SHORT TASK
Copy out the rows verbatim, beginning at the line that contains "The image size is (1460, 482)." and continuing through the line that contains "Action: [1065, 128]".

DATA PROVIDED
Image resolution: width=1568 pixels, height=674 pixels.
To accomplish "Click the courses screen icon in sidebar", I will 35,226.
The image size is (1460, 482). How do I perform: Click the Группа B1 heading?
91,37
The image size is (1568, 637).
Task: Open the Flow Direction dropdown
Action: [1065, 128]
* * *
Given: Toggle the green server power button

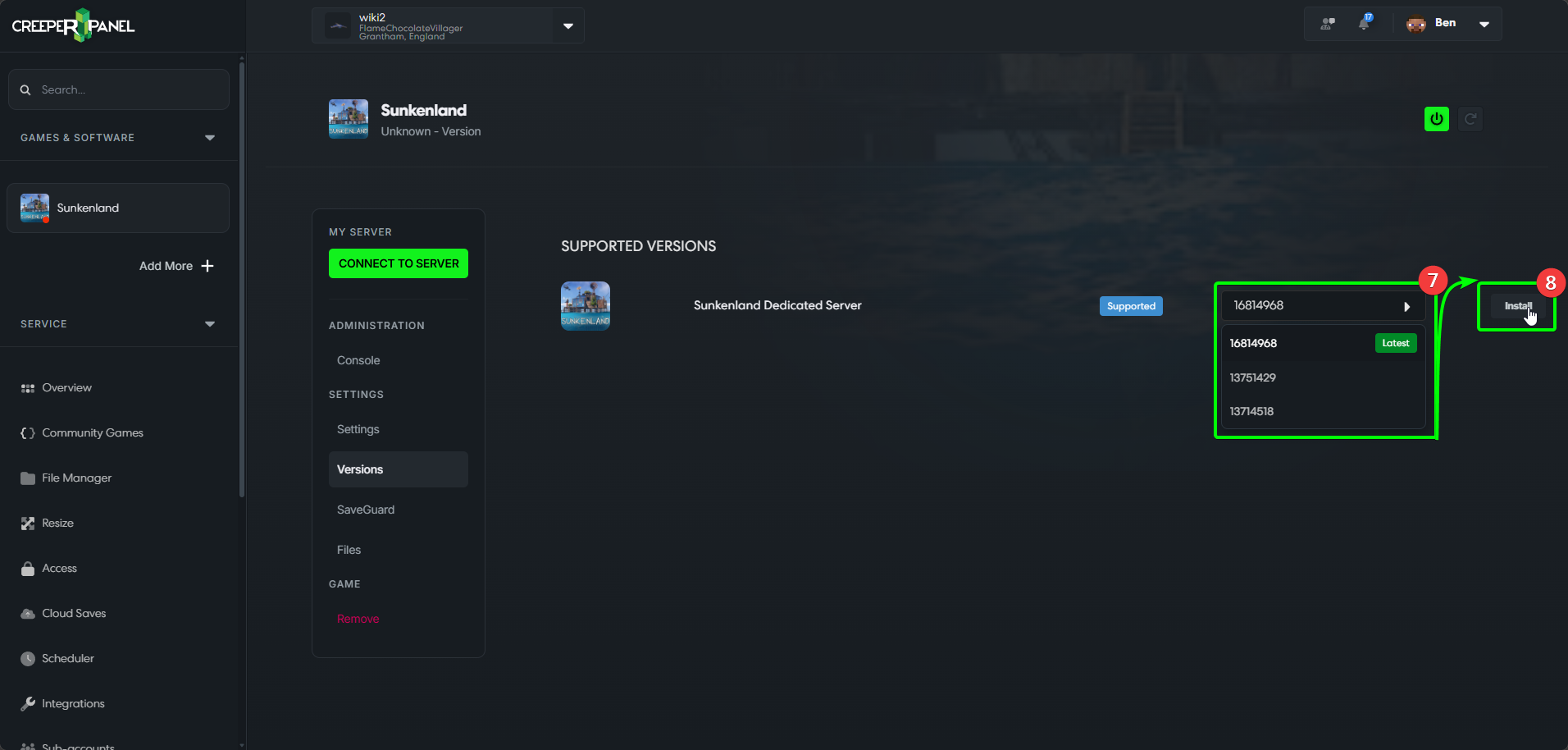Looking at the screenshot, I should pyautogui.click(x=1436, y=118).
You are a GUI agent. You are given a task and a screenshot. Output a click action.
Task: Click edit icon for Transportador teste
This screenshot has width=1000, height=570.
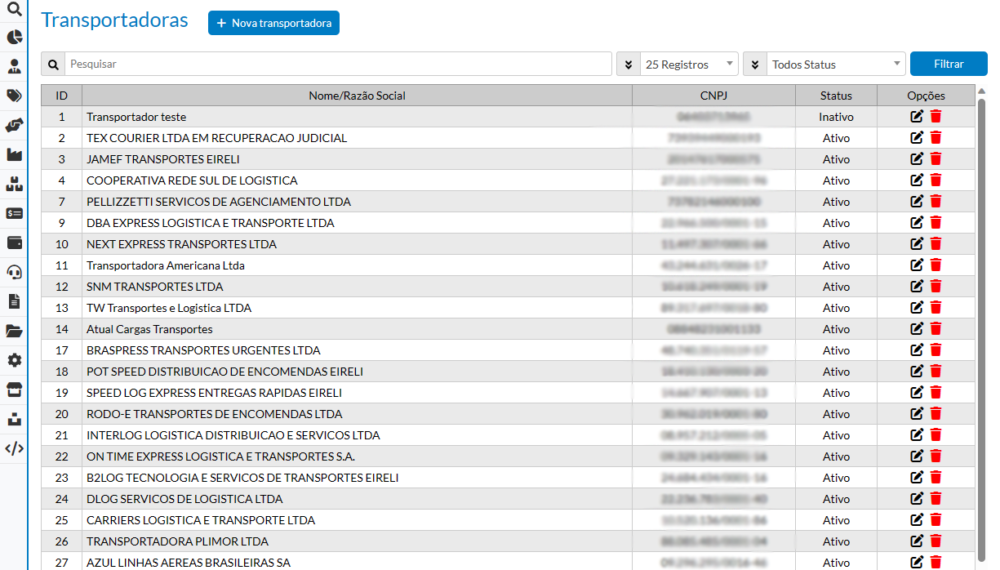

RESULT OF THIS EXERCISE
The image size is (1460, 482). How do I perform: Click the Группа B1 heading?
91,37
The image size is (1568, 637).
Task: Open the Flow Direction dropdown
Action: [1065, 128]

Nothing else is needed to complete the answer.